## What you are asked to do:
Please copy the data below word for word, keeping every line unchanged.

-- BEGIN --

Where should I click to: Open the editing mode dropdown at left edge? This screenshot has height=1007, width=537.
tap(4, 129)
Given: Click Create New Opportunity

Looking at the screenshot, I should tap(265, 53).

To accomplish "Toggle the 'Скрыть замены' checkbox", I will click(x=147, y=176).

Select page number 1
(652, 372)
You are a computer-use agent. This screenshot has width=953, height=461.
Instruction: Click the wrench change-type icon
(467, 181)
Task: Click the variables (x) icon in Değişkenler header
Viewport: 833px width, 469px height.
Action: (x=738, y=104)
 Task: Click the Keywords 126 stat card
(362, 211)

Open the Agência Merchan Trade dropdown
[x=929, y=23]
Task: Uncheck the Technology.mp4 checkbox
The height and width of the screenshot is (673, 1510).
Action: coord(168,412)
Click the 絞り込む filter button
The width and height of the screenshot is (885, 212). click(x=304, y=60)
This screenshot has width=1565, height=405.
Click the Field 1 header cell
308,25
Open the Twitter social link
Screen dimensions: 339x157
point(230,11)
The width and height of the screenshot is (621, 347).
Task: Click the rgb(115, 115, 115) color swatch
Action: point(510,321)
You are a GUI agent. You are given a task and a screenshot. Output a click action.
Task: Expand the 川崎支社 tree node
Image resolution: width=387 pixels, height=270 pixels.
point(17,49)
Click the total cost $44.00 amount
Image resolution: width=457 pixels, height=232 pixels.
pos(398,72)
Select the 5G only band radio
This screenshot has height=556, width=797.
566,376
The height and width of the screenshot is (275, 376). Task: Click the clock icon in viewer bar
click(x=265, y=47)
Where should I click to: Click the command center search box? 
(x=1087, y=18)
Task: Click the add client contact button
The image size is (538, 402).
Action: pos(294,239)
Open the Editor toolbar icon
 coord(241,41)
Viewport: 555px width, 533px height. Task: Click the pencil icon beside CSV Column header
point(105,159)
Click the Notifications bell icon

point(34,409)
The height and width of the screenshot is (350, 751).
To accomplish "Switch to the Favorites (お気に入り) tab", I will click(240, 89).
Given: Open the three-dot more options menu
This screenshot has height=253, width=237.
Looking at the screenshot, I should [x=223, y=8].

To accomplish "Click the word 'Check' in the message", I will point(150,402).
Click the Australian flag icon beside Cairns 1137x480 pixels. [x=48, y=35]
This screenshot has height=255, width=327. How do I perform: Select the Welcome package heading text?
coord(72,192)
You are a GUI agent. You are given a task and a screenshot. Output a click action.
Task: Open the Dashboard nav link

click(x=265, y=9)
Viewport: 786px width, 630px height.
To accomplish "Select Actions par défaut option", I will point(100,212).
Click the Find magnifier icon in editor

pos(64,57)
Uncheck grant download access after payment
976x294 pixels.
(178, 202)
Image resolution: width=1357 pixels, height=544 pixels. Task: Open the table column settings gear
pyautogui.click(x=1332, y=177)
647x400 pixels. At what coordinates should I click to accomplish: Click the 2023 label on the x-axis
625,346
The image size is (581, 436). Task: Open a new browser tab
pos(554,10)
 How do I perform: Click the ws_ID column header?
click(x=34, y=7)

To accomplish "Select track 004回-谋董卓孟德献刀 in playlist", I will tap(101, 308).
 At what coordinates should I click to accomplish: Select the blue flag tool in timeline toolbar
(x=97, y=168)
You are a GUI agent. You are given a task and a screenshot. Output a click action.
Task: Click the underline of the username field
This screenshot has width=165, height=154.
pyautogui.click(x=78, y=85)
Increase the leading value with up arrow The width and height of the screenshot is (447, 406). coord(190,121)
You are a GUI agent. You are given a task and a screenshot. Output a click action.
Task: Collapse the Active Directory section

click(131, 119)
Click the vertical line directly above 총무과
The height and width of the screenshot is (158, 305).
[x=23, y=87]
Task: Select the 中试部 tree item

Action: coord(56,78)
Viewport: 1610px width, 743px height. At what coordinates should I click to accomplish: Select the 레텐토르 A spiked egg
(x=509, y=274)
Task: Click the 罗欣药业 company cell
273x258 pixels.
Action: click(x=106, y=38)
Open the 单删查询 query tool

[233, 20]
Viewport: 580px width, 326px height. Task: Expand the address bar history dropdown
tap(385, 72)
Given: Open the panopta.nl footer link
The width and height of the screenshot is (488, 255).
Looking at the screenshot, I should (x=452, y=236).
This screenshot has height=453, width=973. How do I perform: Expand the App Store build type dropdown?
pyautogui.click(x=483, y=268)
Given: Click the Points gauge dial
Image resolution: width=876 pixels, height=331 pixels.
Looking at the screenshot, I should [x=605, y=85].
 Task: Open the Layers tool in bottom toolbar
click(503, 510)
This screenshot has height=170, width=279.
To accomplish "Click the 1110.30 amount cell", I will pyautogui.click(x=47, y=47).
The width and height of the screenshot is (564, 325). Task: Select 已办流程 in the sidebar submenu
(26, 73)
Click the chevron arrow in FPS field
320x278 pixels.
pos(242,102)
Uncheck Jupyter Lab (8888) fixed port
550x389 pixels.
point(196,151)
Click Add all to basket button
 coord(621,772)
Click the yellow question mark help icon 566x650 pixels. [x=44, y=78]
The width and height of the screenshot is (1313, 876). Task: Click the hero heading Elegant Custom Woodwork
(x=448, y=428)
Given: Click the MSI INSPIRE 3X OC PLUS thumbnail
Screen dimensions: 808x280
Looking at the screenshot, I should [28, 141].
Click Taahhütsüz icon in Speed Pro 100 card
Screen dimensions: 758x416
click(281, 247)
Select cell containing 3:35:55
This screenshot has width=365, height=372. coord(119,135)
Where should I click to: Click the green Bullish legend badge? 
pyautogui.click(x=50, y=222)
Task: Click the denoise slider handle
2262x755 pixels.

-- END --

## Result of this task:
Where should I click to: Open the editing mode dropdown at left edge? This screenshot has height=1007, width=537.
tap(4, 129)
Given: Click Create New Opportunity

Looking at the screenshot, I should tap(265, 53).

To accomplish "Toggle the 'Скрыть замены' checkbox", I will click(x=147, y=176).

Select page number 1
(652, 372)
You are a computer-use agent. This screenshot has width=953, height=461.
Instruction: Click the wrench change-type icon
(467, 181)
Task: Click the variables (x) icon in Değişkenler header
Viewport: 833px width, 469px height.
Action: (x=738, y=104)
 Task: Click the Keywords 126 stat card
(362, 211)

Open the Agência Merchan Trade dropdown
[x=929, y=23]
Task: Uncheck the Technology.mp4 checkbox
The height and width of the screenshot is (673, 1510).
Action: coord(168,412)
Click the 絞り込む filter button
The width and height of the screenshot is (885, 212). click(x=304, y=60)
This screenshot has width=1565, height=405.
Click the Field 1 header cell
308,25
Open the Twitter social link
Screen dimensions: 339x157
point(230,11)
The width and height of the screenshot is (621, 347).
Task: Click the rgb(115, 115, 115) color swatch
Action: point(510,321)
You are a GUI agent. You are given a task and a screenshot. Output a click action.
Task: Expand the 川崎支社 tree node
Image resolution: width=387 pixels, height=270 pixels.
point(17,49)
Click the total cost $44.00 amount
Image resolution: width=457 pixels, height=232 pixels.
pos(398,72)
Select the 5G only band radio
This screenshot has height=556, width=797.
566,376
The height and width of the screenshot is (275, 376). Task: Click the clock icon in viewer bar
click(x=265, y=47)
Where should I click to: Click the command center search box? 
(x=1087, y=18)
Task: Click the add client contact button
The image size is (538, 402).
Action: pos(294,239)
Open the Editor toolbar icon
 coord(241,41)
Viewport: 555px width, 533px height. Task: Click the pencil icon beside CSV Column header
point(105,159)
Click the Notifications bell icon

point(34,409)
The height and width of the screenshot is (350, 751).
To accomplish "Switch to the Favorites (お気に入り) tab", I will click(240, 89).
Given: Open the three-dot more options menu
This screenshot has height=253, width=237.
Looking at the screenshot, I should [x=223, y=8].

To accomplish "Click the word 'Check' in the message", I will point(150,402).
Click the Australian flag icon beside Cairns 1137x480 pixels. [x=48, y=35]
This screenshot has height=255, width=327. How do I perform: Select the Welcome package heading text?
coord(72,192)
You are a GUI agent. You are given a task and a screenshot. Output a click action.
Task: Open the Dashboard nav link

click(x=265, y=9)
Viewport: 786px width, 630px height.
To accomplish "Select Actions par défaut option", I will point(100,212).
Click the Find magnifier icon in editor

pos(64,57)
Uncheck grant download access after payment
976x294 pixels.
(178, 202)
Image resolution: width=1357 pixels, height=544 pixels. Task: Open the table column settings gear
pyautogui.click(x=1332, y=177)
647x400 pixels. At what coordinates should I click to accomplish: Click the 2023 label on the x-axis
625,346
The image size is (581, 436). Task: Open a new browser tab
pos(554,10)
 How do I perform: Click the ws_ID column header?
click(x=34, y=7)

To accomplish "Select track 004回-谋董卓孟德献刀 in playlist", I will tap(101, 308).
 At what coordinates should I click to accomplish: Select the blue flag tool in timeline toolbar
(x=97, y=168)
You are a GUI agent. You are given a task and a screenshot. Output a click action.
Task: Click the underline of the username field
This screenshot has width=165, height=154.
pyautogui.click(x=78, y=85)
Increase the leading value with up arrow The width and height of the screenshot is (447, 406). coord(190,121)
You are a GUI agent. You are given a task and a screenshot. Output a click action.
Task: Collapse the Active Directory section

click(131, 119)
Click the vertical line directly above 총무과
The height and width of the screenshot is (158, 305).
[x=23, y=87]
Task: Select the 中试部 tree item

Action: coord(56,78)
Viewport: 1610px width, 743px height. At what coordinates should I click to accomplish: Select the 레텐토르 A spiked egg
(x=509, y=274)
Task: Click the 罗欣药业 company cell
273x258 pixels.
Action: click(x=106, y=38)
Open the 单删查询 query tool

[233, 20]
Viewport: 580px width, 326px height. Task: Expand the address bar history dropdown
tap(385, 72)
Given: Open the panopta.nl footer link
The width and height of the screenshot is (488, 255).
Looking at the screenshot, I should (x=452, y=236).
This screenshot has height=453, width=973. How do I perform: Expand the App Store build type dropdown?
pyautogui.click(x=483, y=268)
Given: Click the Points gauge dial
Image resolution: width=876 pixels, height=331 pixels.
Looking at the screenshot, I should [x=605, y=85].
 Task: Open the Layers tool in bottom toolbar
click(503, 510)
This screenshot has height=170, width=279.
To accomplish "Click the 1110.30 amount cell", I will pyautogui.click(x=47, y=47).
The width and height of the screenshot is (564, 325). Task: Select 已办流程 in the sidebar submenu
(26, 73)
Click the chevron arrow in FPS field
320x278 pixels.
pos(242,102)
Uncheck Jupyter Lab (8888) fixed port
550x389 pixels.
point(196,151)
Click Add all to basket button
 coord(621,772)
Click the yellow question mark help icon 566x650 pixels. [x=44, y=78]
The width and height of the screenshot is (1313, 876). Task: Click the hero heading Elegant Custom Woodwork
(x=448, y=428)
Given: Click the MSI INSPIRE 3X OC PLUS thumbnail
Screen dimensions: 808x280
Looking at the screenshot, I should [28, 141].
Click Taahhütsüz icon in Speed Pro 100 card
Screen dimensions: 758x416
click(281, 247)
Select cell containing 3:35:55
This screenshot has width=365, height=372. coord(119,135)
Where should I click to: Click the green Bullish legend badge? 
pyautogui.click(x=50, y=222)
Task: Click the denoise slider handle
2262x755 pixels.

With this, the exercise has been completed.